Source information:
########

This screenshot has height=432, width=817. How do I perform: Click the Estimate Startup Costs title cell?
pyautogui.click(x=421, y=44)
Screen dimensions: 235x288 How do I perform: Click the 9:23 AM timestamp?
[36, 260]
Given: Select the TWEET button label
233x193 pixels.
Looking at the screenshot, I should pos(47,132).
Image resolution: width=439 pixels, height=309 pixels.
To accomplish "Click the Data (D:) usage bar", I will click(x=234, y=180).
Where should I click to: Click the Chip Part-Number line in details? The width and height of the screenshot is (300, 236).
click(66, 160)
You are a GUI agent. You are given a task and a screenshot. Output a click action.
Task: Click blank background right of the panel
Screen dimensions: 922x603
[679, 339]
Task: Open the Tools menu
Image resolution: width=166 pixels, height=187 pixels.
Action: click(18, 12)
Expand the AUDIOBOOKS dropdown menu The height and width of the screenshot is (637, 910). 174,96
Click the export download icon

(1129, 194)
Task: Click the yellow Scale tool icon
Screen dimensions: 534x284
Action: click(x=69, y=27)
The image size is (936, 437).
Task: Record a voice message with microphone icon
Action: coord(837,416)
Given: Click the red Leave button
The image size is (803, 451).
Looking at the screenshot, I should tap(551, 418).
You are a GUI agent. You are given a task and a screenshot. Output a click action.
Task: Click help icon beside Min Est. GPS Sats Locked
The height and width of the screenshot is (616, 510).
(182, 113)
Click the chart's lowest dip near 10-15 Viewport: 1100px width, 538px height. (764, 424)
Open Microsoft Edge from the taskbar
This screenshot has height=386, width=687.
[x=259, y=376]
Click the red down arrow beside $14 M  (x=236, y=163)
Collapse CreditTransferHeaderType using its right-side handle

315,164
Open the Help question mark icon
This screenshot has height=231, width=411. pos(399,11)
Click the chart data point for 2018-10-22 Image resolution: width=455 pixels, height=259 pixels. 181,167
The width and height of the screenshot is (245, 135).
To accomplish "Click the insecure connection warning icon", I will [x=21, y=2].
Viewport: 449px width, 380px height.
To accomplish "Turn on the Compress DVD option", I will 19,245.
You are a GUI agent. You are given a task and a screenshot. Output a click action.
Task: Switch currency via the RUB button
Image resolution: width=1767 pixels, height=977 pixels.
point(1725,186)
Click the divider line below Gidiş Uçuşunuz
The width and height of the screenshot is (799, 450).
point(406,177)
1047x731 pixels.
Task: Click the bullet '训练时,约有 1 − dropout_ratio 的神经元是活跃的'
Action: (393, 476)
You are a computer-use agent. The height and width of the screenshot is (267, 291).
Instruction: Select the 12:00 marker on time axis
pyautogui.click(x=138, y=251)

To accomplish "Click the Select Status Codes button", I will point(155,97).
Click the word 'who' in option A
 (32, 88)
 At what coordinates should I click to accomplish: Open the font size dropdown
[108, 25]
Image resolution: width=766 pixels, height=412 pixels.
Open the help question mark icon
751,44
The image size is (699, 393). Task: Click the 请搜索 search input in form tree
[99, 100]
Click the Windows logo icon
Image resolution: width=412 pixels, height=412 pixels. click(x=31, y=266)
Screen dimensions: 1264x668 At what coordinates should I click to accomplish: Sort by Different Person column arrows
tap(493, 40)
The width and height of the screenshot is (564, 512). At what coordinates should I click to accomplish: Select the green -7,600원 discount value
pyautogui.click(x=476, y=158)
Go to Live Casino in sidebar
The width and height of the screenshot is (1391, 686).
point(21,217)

########

Nothing but a number is expected here: how many lines above include the string "beside".

2